The Borders area of Scotland can be passed over by those heading for the more spectacular west coast and Highlands areas. However, there are treats in store for those who look more closely at what it has to offer.
Our coach journey of discovery started with a visit to Bowhill House, home to the Duke and Duchess of Buccleuch. It is also home to a famous art collection that includes paintings by Canaletto and Gainsborough as well as porcelain from Sevres and Meissen. Dating back to 1812, the house was enlarged in the 19th century. It served as a military hospital during WW1 and was occupied by the army during WWII. The terrace gardens to the south of the house offer great views of Ettrick Valley and the upper loch.
Continuing the garden theme we visited Dawyck Gardens, a delightful arboretum. If you are visiting in late spring then the Azalea Terrace is well worth a visit and you can’t help but be impressed with the towering Douglas Firs. We visited later in the year and the garden was a haven of peace and quiet, ideal for a relaxing stroll along the pathways that criss-cross the gardens.
Back on the stately home tack, Dumfries House hit the headlines in 2007 when Prince Charles came to its rescue, used £20million of his own charitable foundation’s money and personally brokered a £45million deal to secure the house and its collection of furniture.
Originally designed by the Adams brothers in 1754, the then Lord Dumfries selected the finest furniture from Thomas Chippendale and today the house contains fifty of the six hundred authenticated items of Chippendale furniture, including one item valued at twenty million pounds.
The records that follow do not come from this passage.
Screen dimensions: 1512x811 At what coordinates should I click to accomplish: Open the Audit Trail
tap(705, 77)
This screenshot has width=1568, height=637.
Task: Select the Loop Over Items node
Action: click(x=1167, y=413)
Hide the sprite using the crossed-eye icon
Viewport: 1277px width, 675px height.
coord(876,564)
In addition to saving the house and its contents, Prince Charles’ vision was to create a sustainable environment and today the house and its grounds provide employment for local people as well as training centres such as an outdoor activities residential centre, an engineering training centre and a drawing school. Of course the house and grounds are popular venues for weddings and corporate events and there are guest rooms and self-catering cottages available for those who, like Prince Charles, want to stay for a few days.
Having crossed the Border country from East to West, the next morning found us in Ardrossan on the coast where we boarded a ferry for the fifty-minute crossing to the Isle of Arran. The ferry docks in Brodick, Arran’s main town and close to Brodick Castle, not really a castle in the traditional sense but originally a hunting lodge.
Along the coast, Machrie Moor has six stone circles dating back to around 2000 BC. Some stones are over 5m high, and there is evidence of settlements here dating back a further 2000 years. Along the coast we came across a more modern structure, a row of twelve cottages known as the twelve apostles. There is a single high window in each cottage and they are all designed differently. Home to local sailors, their wives would light candles in the window and the unique design would enable the sailors to know which house was signalling.
Back on the mainland we headed for New Lanark, a cotton spinning village founded in 1785 and an advanced social experiment by David Dale. Around 2,500 people lived in New Lanark and in those days the life for the workers was hard. Dale set about changing the lives of his employees by introducing a series of welfare measures including school for children and an on-site doctor. He opened Britain’s first school for infants way back in 1817 and through his reforms he was able to demonstrate that a well-treated workforce could generate a profitable business.
No longer a cotton mill the village is now restored and a great visitor attraction. You can see how people lived at the time and the village also has a thriving leisure centre and hotel, and is a major venue for weddings and other social events.
Scotland’s scenery provided, yet again, a dramatic backdrop to our visit and showed what a diverse and lovely country it is.